*INSTRUCTIONS TO FOLLOW*
Could you report every line of the listing below that holds the word "agent"?

---- DATA FOR ANALYSIS

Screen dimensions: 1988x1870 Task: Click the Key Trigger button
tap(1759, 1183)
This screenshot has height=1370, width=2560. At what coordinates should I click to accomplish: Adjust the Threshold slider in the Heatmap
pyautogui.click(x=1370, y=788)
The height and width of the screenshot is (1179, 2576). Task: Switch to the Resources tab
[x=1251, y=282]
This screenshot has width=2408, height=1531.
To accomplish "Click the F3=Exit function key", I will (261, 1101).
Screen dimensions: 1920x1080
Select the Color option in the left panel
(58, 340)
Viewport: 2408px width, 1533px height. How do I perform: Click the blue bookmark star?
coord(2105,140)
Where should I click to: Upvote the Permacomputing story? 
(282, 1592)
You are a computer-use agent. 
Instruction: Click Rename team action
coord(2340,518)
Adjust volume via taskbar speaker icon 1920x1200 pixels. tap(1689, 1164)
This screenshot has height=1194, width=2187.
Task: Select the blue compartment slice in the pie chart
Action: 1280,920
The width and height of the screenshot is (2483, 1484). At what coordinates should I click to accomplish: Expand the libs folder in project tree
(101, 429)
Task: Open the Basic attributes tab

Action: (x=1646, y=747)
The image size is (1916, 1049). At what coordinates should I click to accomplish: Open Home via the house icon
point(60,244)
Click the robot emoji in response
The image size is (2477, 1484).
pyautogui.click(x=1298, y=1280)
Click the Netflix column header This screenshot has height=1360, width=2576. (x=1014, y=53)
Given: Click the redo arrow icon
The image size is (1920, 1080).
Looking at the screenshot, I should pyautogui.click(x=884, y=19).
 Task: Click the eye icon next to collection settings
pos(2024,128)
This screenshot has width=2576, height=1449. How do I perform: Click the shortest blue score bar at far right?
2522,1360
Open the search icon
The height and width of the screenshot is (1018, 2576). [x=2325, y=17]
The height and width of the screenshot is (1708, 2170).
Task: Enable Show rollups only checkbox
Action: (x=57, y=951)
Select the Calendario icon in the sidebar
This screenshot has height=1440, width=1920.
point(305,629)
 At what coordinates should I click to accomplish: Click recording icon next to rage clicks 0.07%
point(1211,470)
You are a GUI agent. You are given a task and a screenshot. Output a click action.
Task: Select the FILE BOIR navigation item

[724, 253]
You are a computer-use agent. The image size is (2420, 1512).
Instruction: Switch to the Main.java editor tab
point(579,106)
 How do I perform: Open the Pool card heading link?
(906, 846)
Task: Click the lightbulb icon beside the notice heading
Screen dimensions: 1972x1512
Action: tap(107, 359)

--------

*ANSWER TO THE PROBLEM*
You are a computer-use agent. 
You are a GUI agent. You are given a task and a screenshot. Output a click action.
You are a computer-use agent. The image size is (2420, 1512).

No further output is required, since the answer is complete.